• REQUIREMENTS:
Reproduce each of the following items word for word, keeping every line unchanged.

• ROWS:
####

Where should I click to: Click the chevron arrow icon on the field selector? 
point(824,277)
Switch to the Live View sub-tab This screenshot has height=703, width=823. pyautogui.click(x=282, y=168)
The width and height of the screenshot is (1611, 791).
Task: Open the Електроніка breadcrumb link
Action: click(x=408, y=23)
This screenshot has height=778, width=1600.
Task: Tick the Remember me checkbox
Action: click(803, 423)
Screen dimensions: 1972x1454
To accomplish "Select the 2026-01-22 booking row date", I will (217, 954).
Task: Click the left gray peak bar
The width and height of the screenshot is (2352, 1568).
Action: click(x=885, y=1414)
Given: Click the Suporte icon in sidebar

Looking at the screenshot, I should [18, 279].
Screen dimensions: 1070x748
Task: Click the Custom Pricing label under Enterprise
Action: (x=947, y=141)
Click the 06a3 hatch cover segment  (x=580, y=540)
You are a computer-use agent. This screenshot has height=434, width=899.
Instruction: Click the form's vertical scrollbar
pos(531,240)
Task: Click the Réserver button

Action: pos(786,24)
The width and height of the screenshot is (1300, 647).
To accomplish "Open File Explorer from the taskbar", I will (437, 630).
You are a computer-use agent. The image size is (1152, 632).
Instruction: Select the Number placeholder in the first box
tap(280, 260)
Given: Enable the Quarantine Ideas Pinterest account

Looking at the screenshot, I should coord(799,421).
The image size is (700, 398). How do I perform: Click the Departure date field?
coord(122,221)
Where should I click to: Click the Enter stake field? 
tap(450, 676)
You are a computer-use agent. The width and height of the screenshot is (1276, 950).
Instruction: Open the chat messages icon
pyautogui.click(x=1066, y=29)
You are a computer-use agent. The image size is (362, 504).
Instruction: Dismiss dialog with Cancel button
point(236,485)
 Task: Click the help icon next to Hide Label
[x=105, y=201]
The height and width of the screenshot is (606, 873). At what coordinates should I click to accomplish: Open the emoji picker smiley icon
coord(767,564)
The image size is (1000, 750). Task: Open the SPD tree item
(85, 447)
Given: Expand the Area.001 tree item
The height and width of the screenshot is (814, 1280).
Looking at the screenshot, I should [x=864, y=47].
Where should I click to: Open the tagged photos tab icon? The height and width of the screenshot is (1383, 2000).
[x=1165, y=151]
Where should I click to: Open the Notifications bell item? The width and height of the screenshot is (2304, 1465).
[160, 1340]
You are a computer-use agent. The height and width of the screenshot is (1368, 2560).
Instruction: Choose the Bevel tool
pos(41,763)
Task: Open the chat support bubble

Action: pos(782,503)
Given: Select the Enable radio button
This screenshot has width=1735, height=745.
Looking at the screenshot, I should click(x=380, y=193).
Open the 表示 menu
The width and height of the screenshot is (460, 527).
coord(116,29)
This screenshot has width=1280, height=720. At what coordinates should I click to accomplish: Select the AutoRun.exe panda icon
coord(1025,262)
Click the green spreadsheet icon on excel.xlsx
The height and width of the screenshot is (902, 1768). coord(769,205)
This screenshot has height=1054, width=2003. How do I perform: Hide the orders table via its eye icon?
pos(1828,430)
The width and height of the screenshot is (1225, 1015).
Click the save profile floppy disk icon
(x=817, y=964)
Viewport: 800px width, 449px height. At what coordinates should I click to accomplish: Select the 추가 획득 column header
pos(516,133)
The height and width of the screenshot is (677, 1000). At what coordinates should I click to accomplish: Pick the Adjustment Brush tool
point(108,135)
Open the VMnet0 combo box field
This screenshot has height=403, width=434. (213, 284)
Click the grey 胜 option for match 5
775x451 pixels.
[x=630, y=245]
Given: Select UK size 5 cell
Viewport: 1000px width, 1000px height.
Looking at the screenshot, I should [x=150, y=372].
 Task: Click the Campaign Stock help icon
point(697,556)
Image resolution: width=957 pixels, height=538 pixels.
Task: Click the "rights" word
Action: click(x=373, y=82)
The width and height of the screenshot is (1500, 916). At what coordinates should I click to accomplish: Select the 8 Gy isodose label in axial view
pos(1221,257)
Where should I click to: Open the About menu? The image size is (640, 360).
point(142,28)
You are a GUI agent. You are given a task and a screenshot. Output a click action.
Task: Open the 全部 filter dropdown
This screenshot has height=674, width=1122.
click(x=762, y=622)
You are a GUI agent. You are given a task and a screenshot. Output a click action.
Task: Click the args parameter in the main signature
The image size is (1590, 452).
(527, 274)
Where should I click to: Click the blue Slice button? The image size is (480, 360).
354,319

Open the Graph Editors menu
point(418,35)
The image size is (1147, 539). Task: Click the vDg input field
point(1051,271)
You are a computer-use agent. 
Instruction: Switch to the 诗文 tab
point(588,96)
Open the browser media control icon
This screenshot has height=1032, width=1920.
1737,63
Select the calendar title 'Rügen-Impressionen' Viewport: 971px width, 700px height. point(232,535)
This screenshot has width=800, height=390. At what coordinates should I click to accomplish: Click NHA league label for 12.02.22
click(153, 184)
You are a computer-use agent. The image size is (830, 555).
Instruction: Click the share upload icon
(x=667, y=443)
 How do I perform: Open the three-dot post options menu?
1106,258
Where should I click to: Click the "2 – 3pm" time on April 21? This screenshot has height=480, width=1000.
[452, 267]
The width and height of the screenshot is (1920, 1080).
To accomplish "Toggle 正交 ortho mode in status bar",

####

• REPLY:
Where should I click to: Click the chevron arrow icon on the field selector? 
point(824,277)
Switch to the Live View sub-tab This screenshot has height=703, width=823. pyautogui.click(x=282, y=168)
The width and height of the screenshot is (1611, 791).
Task: Open the Електроніка breadcrumb link
Action: click(x=408, y=23)
This screenshot has height=778, width=1600.
Task: Tick the Remember me checkbox
Action: click(803, 423)
Screen dimensions: 1972x1454
To accomplish "Select the 2026-01-22 booking row date", I will (217, 954).
Task: Click the left gray peak bar
The width and height of the screenshot is (2352, 1568).
Action: click(x=885, y=1414)
Given: Click the Suporte icon in sidebar

Looking at the screenshot, I should [18, 279].
Screen dimensions: 1070x748
Task: Click the Custom Pricing label under Enterprise
Action: (x=947, y=141)
Click the 06a3 hatch cover segment  (x=580, y=540)
You are a computer-use agent. This screenshot has height=434, width=899.
Instruction: Click the form's vertical scrollbar
pos(531,240)
Task: Click the Réserver button

Action: pos(786,24)
The width and height of the screenshot is (1300, 647).
To accomplish "Open File Explorer from the taskbar", I will (437, 630).
You are a computer-use agent. The image size is (1152, 632).
Instruction: Select the Number placeholder in the first box
tap(280, 260)
Given: Enable the Quarantine Ideas Pinterest account

Looking at the screenshot, I should coord(799,421).
The image size is (700, 398). How do I perform: Click the Departure date field?
coord(122,221)
Where should I click to: Click the Enter stake field? 
tap(450, 676)
You are a computer-use agent. The width and height of the screenshot is (1276, 950).
Instruction: Open the chat messages icon
pyautogui.click(x=1066, y=29)
You are a computer-use agent. The image size is (362, 504).
Instruction: Dismiss dialog with Cancel button
point(236,485)
 Task: Click the help icon next to Hide Label
[x=105, y=201]
The height and width of the screenshot is (606, 873). At what coordinates should I click to accomplish: Open the emoji picker smiley icon
coord(767,564)
The image size is (1000, 750). Task: Open the SPD tree item
(85, 447)
Given: Expand the Area.001 tree item
The height and width of the screenshot is (814, 1280).
Looking at the screenshot, I should [x=864, y=47].
Where should I click to: Open the tagged photos tab icon? The height and width of the screenshot is (1383, 2000).
[x=1165, y=151]
Where should I click to: Open the Notifications bell item? The width and height of the screenshot is (2304, 1465).
[160, 1340]
You are a computer-use agent. The height and width of the screenshot is (1368, 2560).
Instruction: Choose the Bevel tool
pos(41,763)
Task: Open the chat support bubble

Action: pos(782,503)
Given: Select the Enable radio button
This screenshot has width=1735, height=745.
Looking at the screenshot, I should click(x=380, y=193).
Open the 表示 menu
The width and height of the screenshot is (460, 527).
coord(116,29)
This screenshot has width=1280, height=720. At what coordinates should I click to accomplish: Select the AutoRun.exe panda icon
coord(1025,262)
Click the green spreadsheet icon on excel.xlsx
The height and width of the screenshot is (902, 1768). coord(769,205)
This screenshot has height=1054, width=2003. How do I perform: Hide the orders table via its eye icon?
pos(1828,430)
The width and height of the screenshot is (1225, 1015).
Click the save profile floppy disk icon
(x=817, y=964)
Viewport: 800px width, 449px height. At what coordinates should I click to accomplish: Select the 추가 획득 column header
pos(516,133)
The height and width of the screenshot is (677, 1000). At what coordinates should I click to accomplish: Pick the Adjustment Brush tool
point(108,135)
Open the VMnet0 combo box field
This screenshot has height=403, width=434. (213, 284)
Click the grey 胜 option for match 5
775x451 pixels.
[x=630, y=245]
Given: Select UK size 5 cell
Viewport: 1000px width, 1000px height.
Looking at the screenshot, I should [x=150, y=372].
 Task: Click the Campaign Stock help icon
point(697,556)
Image resolution: width=957 pixels, height=538 pixels.
Task: Click the "rights" word
Action: click(x=373, y=82)
The width and height of the screenshot is (1500, 916). At what coordinates should I click to accomplish: Select the 8 Gy isodose label in axial view
pos(1221,257)
Where should I click to: Open the About menu? The image size is (640, 360).
point(142,28)
You are a GUI agent. You are given a task and a screenshot. Output a click action.
Task: Open the 全部 filter dropdown
This screenshot has height=674, width=1122.
click(x=762, y=622)
You are a GUI agent. You are given a task and a screenshot. Output a click action.
Task: Click the args parameter in the main signature
The image size is (1590, 452).
(527, 274)
Where should I click to: Click the blue Slice button? The image size is (480, 360).
354,319

Open the Graph Editors menu
point(418,35)
The image size is (1147, 539). Task: Click the vDg input field
point(1051,271)
You are a computer-use agent. 
Instruction: Switch to the 诗文 tab
point(588,96)
Open the browser media control icon
This screenshot has height=1032, width=1920.
1737,63
Select the calendar title 'Rügen-Impressionen' Viewport: 971px width, 700px height. point(232,535)
This screenshot has width=800, height=390. At what coordinates should I click to accomplish: Click NHA league label for 12.02.22
click(153, 184)
You are a computer-use agent. The image size is (830, 555).
Instruction: Click the share upload icon
(x=667, y=443)
 How do I perform: Open the three-dot post options menu?
1106,258
Where should I click to: Click the "2 – 3pm" time on April 21? This screenshot has height=480, width=1000.
[452, 267]
The width and height of the screenshot is (1920, 1080).
To accomplish "Toggle 正交 ortho mode in status bar",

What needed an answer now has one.